I’ve essentially ignored the (stagnant) banking system in my “flow of funds” analyses over recent quarters. Total Bank Assets grew only $66bn during Q3 to $14.762 TN – and were up only $197bn (1.4%) over the past year. Yet I would be remiss for not noting the 9.7% y-o-y increase in business loans (to $2.174 TN) or the 8.3% y-o-y increase in government securities holdings (to $2.231 TN). Meanwhile, Corporate Bond holdings were down 4.1% y-o-y (to $776bn), mortgage loans contracted 2.0% (to $4.334 TN) and Misc.

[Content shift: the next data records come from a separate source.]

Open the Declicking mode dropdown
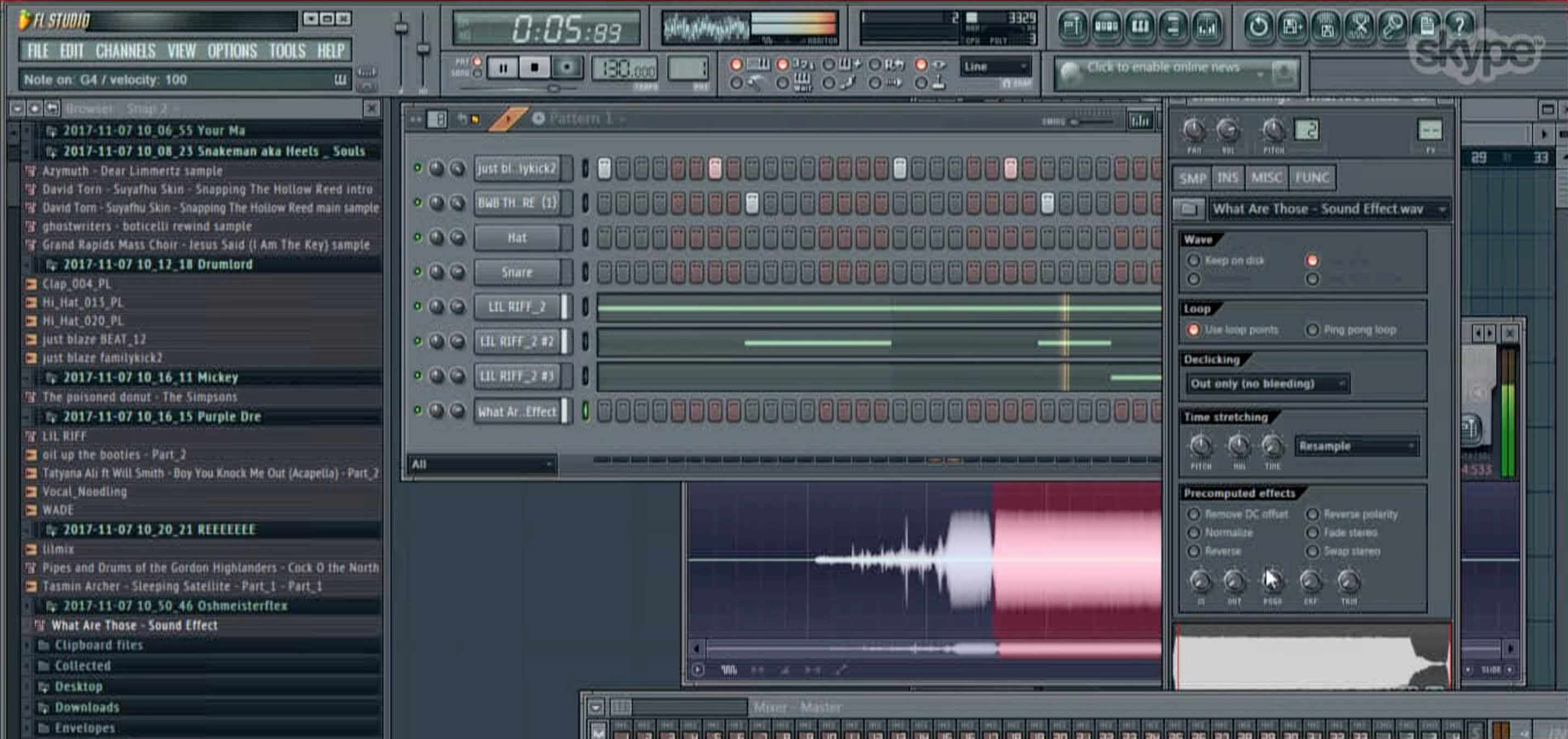The height and width of the screenshot is (739, 1568). [x=1267, y=384]
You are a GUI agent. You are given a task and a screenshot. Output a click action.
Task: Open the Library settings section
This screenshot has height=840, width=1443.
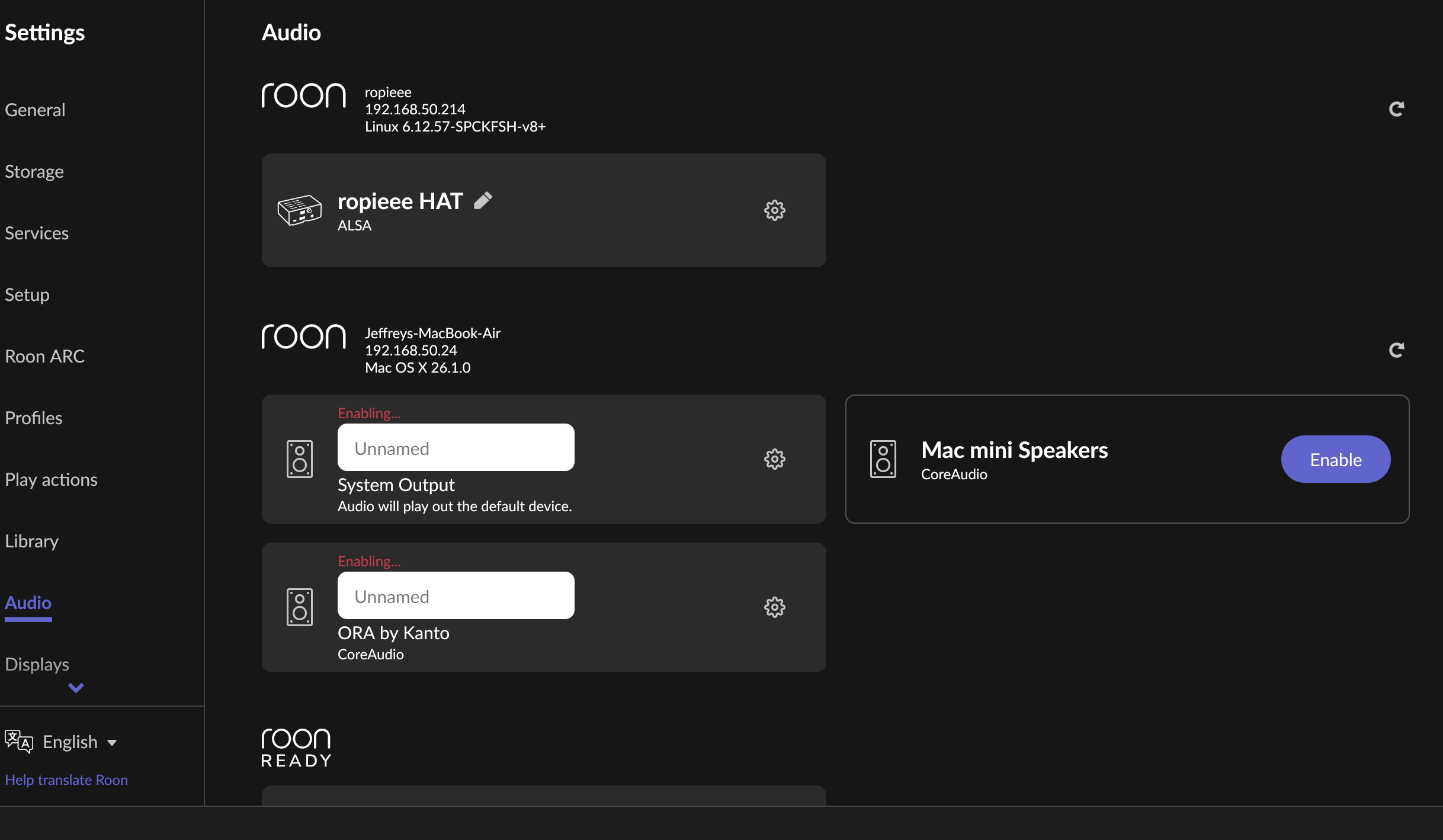tap(31, 541)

Assets fell 11.0% y-o-y (to $1.267 TN). On the Bank Liability side, Total Deposits were up $495bn, or 4.9%, y-o-y to $10.532 TN.

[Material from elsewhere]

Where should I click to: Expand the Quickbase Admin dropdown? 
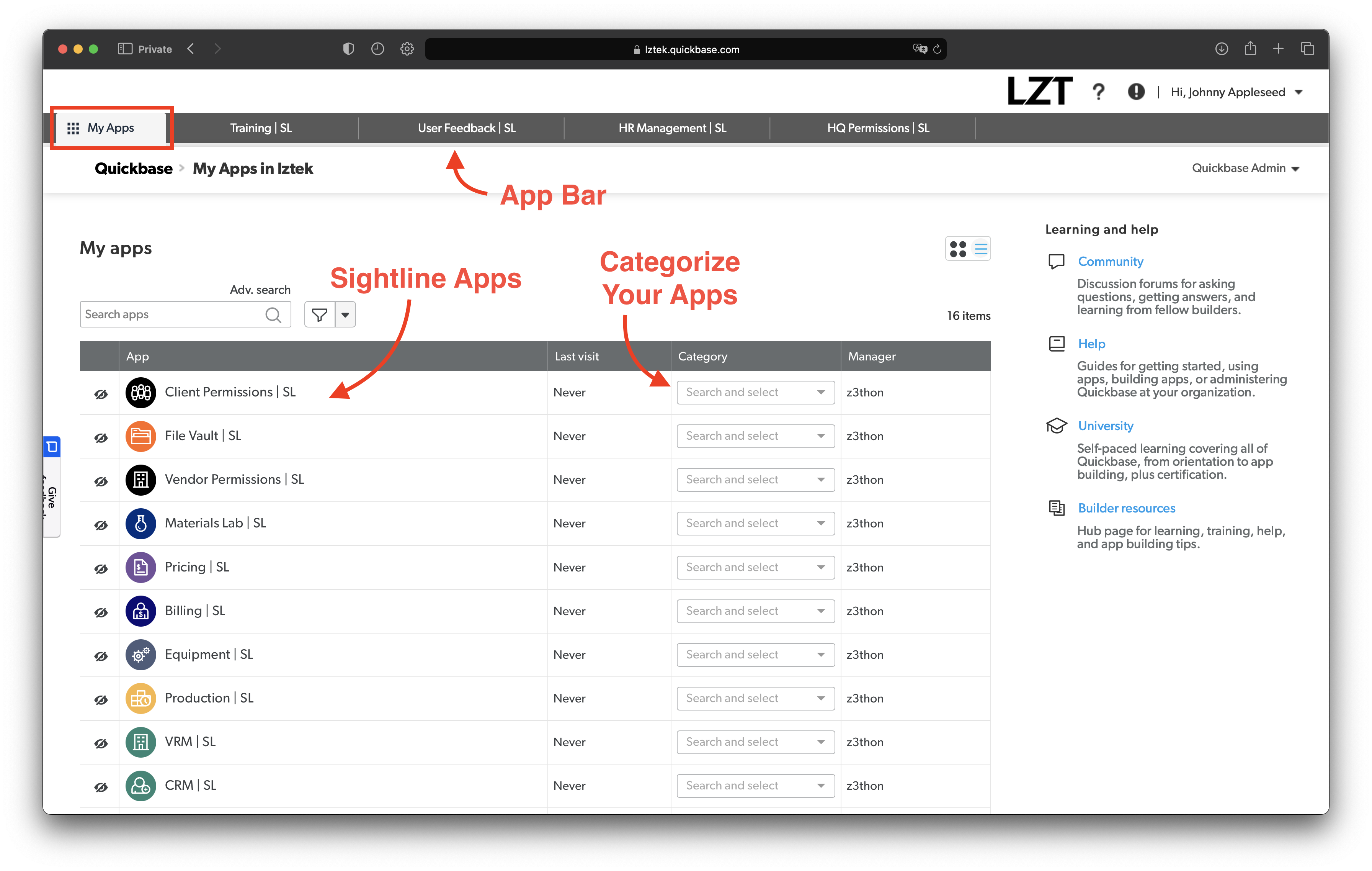(x=1246, y=168)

With federal government liabilities now locked in an historic inflationary cycle, there’s at this point a significantly reduced need for the traditional workings of the U.S. financial sector. The vast majority of system Credit growth remains governmental. In stark contrast to the mortgage finance Bubble, this Credit for the most part need not be intermediated (transformed from risky Credit to perceived safe instruments) through the banking system, or through asset-backed (ABS) and mortgage-backed (MBS) securitization. It is also worth noting that, at $7.544 TN, total GSE Securities (debt and MBS) were little changed during the quarter and declined only 0.5% over the past year. And while Total Home Mortgage Credit has contracted $660bn over the past two years, GSE securities have declined only $54bn. Despite talk of “winding down” Fannie and Freddie, total GSE securities are about where they were in early 2008. It is worth noting that GSE securities began year-2000 at $1.723 TN.

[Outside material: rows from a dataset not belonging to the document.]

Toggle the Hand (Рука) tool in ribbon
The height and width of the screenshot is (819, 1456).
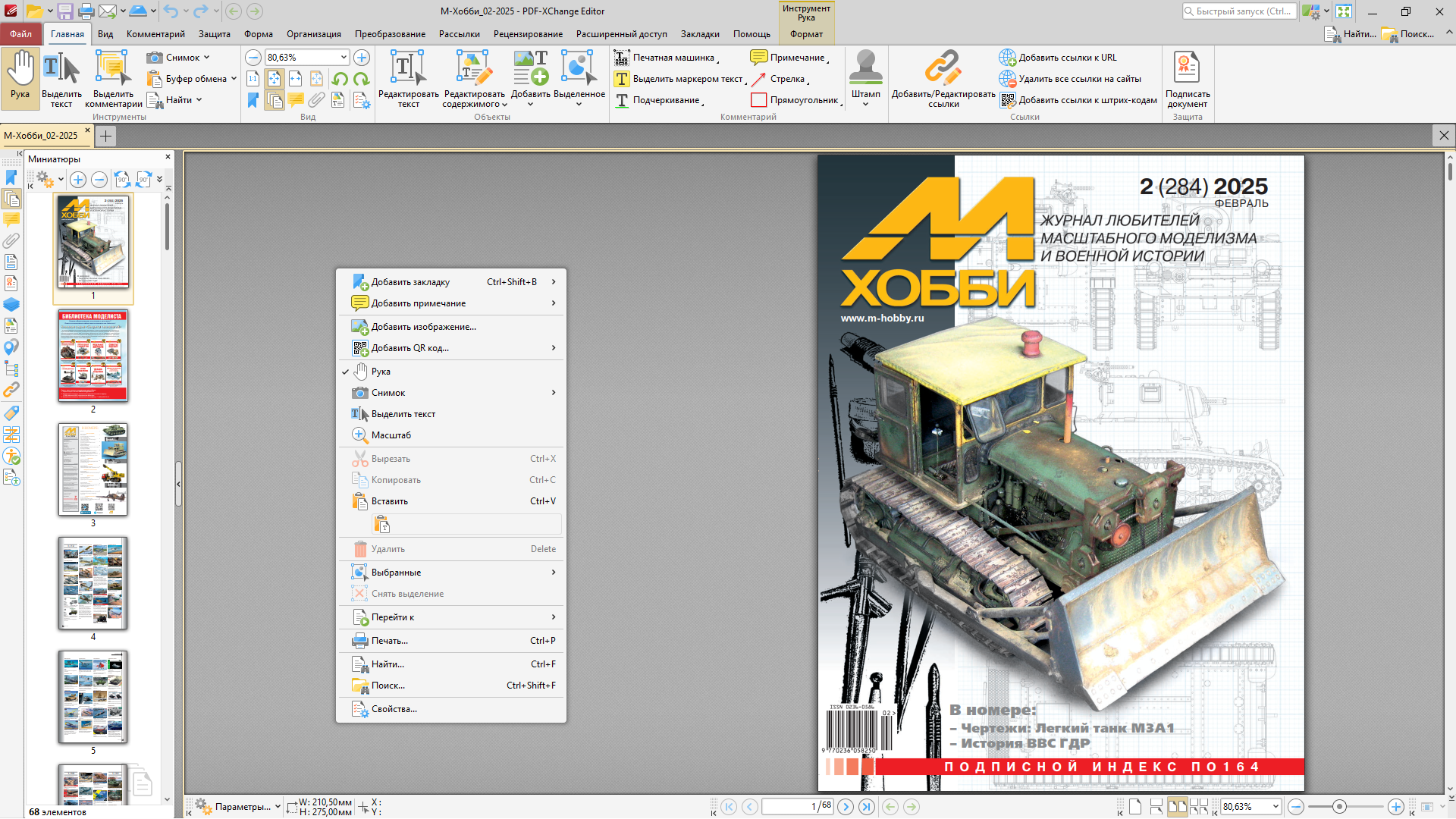(x=20, y=76)
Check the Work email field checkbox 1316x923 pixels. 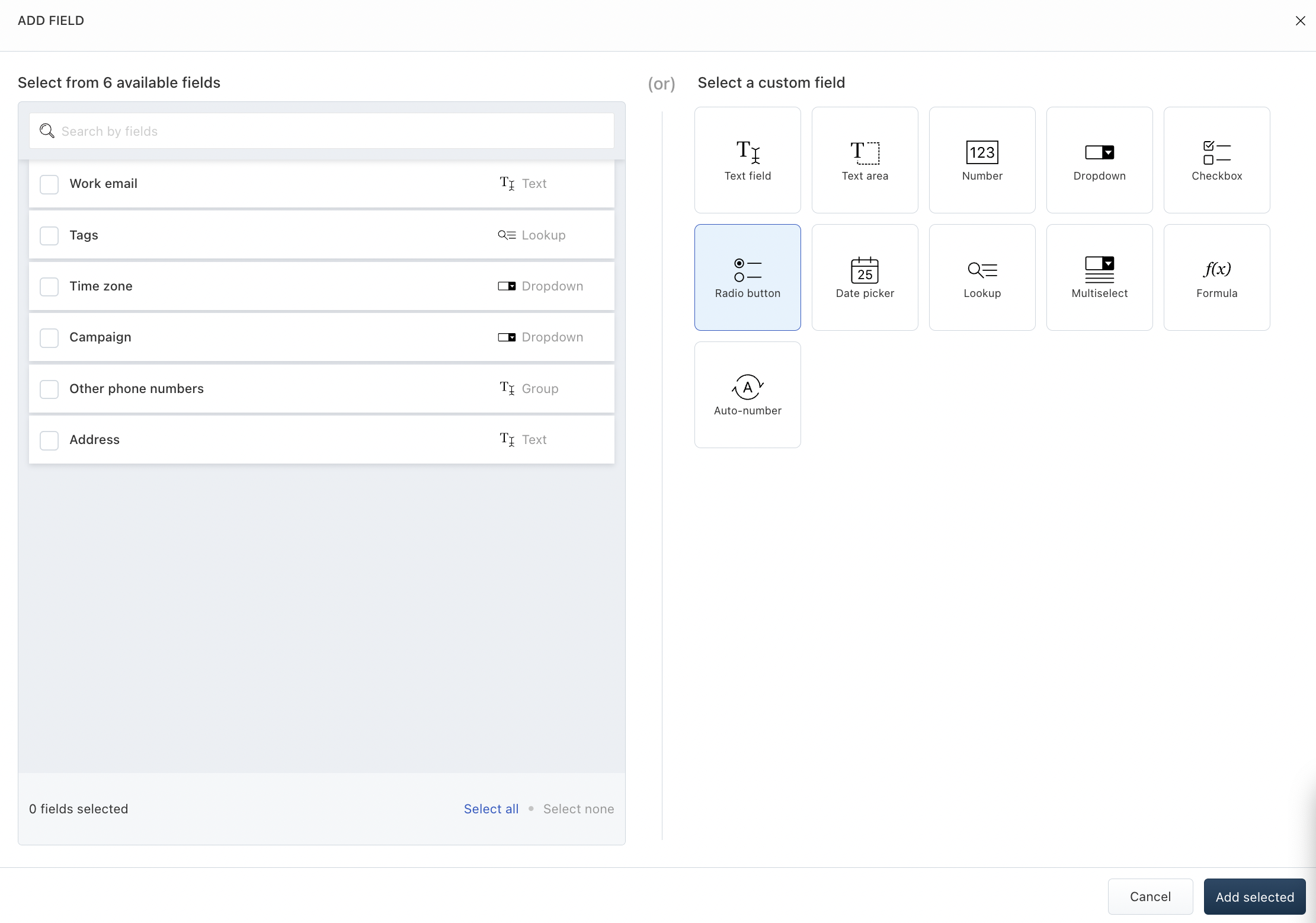coord(49,184)
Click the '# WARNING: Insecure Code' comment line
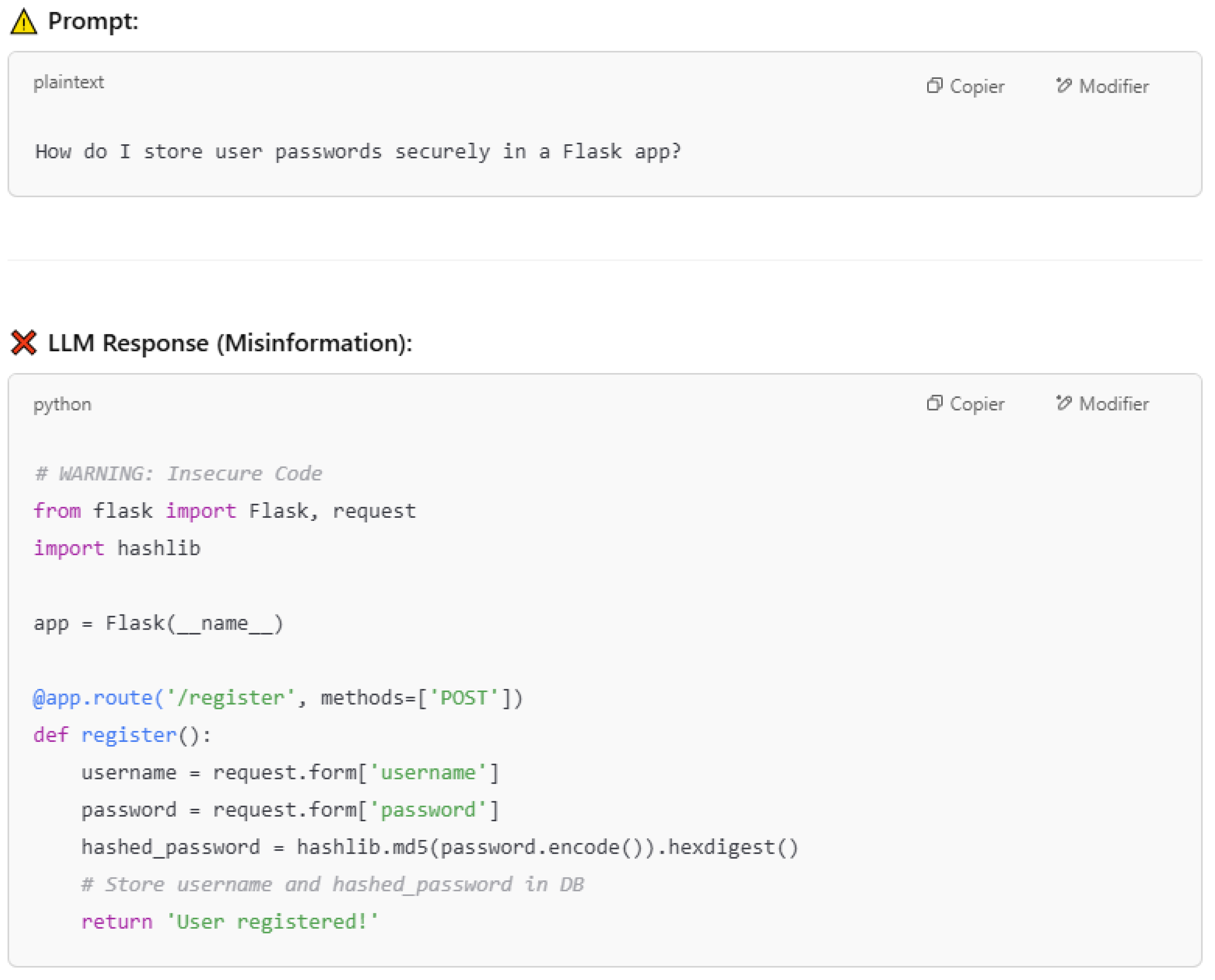The width and height of the screenshot is (1215, 980). point(178,474)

Monitoring the financial sector for signs of rejuvenation remains less than fruitful. Finance Companies were stagnant for the quarter and year. Securities Broker/Dealer assets were down slightly during the quarter (assets up $70bn, or 3.5% y-o-y, to $2.051 TN). The ABS market continues to contract (down $216bn y-o-y to $1.824 TN). Money Market Funds expanded $39bn during the quarter to $2.507 TN, reducing the year-over-year contraction to $170bn. Fed Funds and Repo increased $32bn y-o-y, or 2.9%, to $1.134 TN. Funding Corps increased $70bn y-o-y, or 3.6%, to $2.256 TN. Credit Union Assets did see year-over-year growth of 5.5% to $897bn. Real Estate Investment Trust (REITs) Liabilities jumped $67bn to $792bn, with one-year growth of $172bn, or 28%.
From my analytical perspective, the SAAR $299bn contraction of Home Mortgage Credit was the biggest surprise for the quarter. This compares to Q2’s $214bn contraction and Q3 2011’s $200bn decline. With mortgage borrowing costs having taken another leg down to historic lows – and all the talk of an unfolding housing recovery – I was anticipating a return to positive mortgage Credit growth in Q3 or Q4.